Uno de los mandatos evangélicos de Jesús es que seamos sal de la tierra y luz del mundo.
Quiero meditar sobre la segunda parte de este mandado: "Ser luz del mundo". Para ello quiero utilizar la imagen de una antorcha.
La luz en esta antorcha proviene de la llama ardiente. Lo que alimenta esa llama ardiente es el aceite del que impregnamos la antorcha que terminará quemada y consumida para conseguir su finalidad que no es otra que alumbrar en la oscuridad.

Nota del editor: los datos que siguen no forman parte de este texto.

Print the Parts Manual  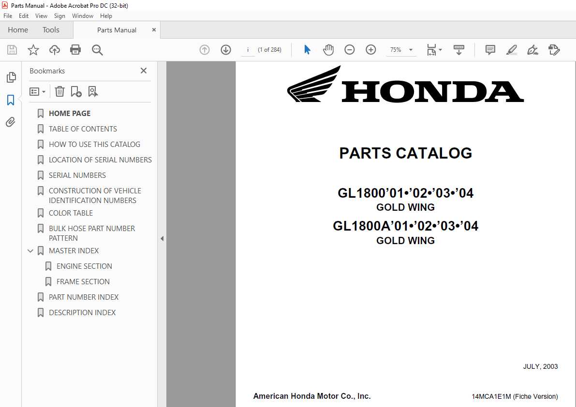pos(75,49)
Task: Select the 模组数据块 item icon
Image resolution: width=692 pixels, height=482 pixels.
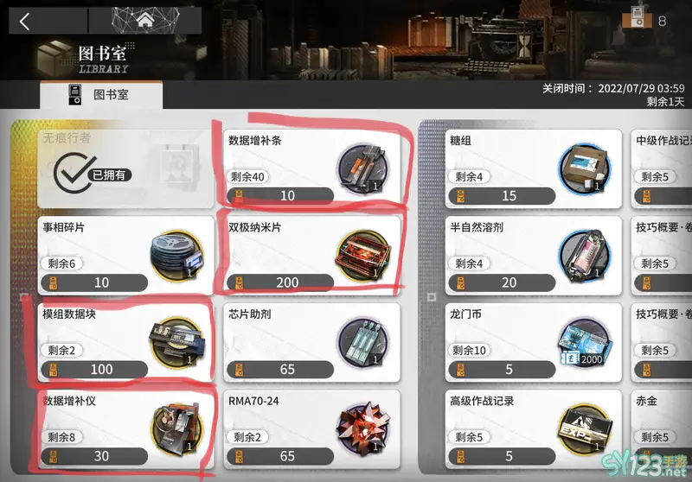Action: [177, 343]
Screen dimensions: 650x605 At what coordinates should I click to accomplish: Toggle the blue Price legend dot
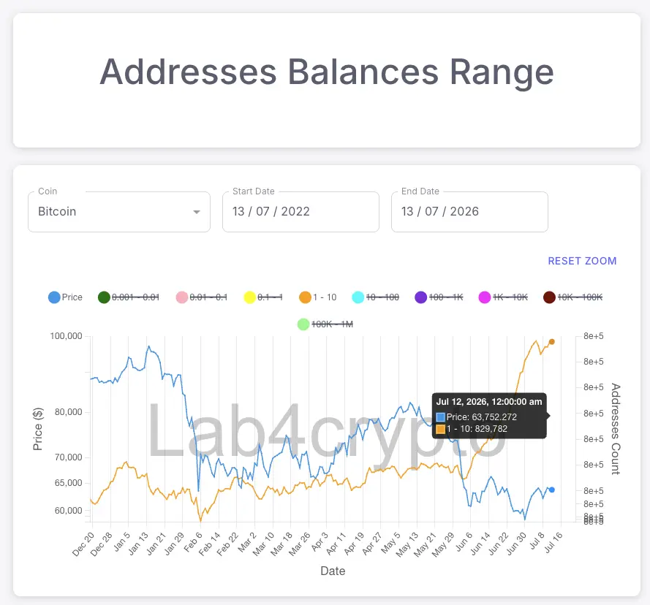coord(54,297)
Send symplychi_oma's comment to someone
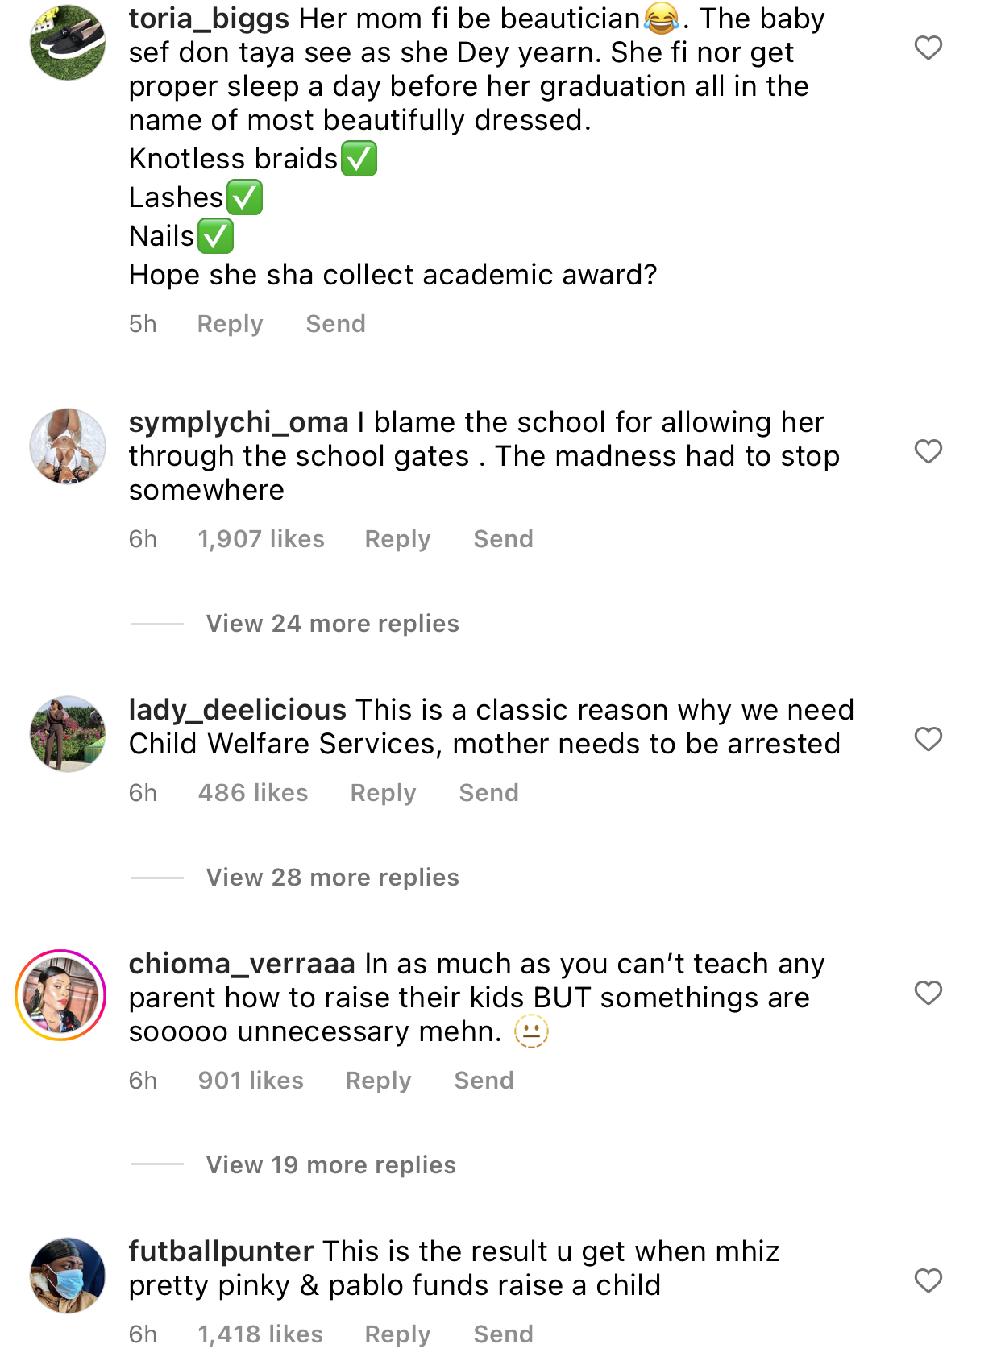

Personalmente, creo que, como seguidores de Cristo, nuestra parte en esta misión que Jesús nos manda en el evangelio, consiste en ser la antorcha. Antorcha que tiene que empaparse de aceite. Aceite que no es otra cosa que el Espíritu Santo. Cuánto más aceite, más alumbrara la llama y más tiempo permanecerá encendida. Cuánto más aceite, mejor resistirá los vientos contrarios, incluso las inoportunas lluvias.
La antorcha debe dejarse empapar por el aceite y que este penetre hasta lo más profundo de su ser. Debe estar pronta para ser encendida por el fuego. Este fuego no es otra cosa que el Amor de Dios, el mismo Cristo resucitado. Sin haber absorbido previamente el aceite es imposible ser incendiada por el fuego.
Y este fuego tiene que quemar hasta ir consumiendo el propio ser de la antorcha. Consumirse para alumbrar, para iluminar la oscuridad.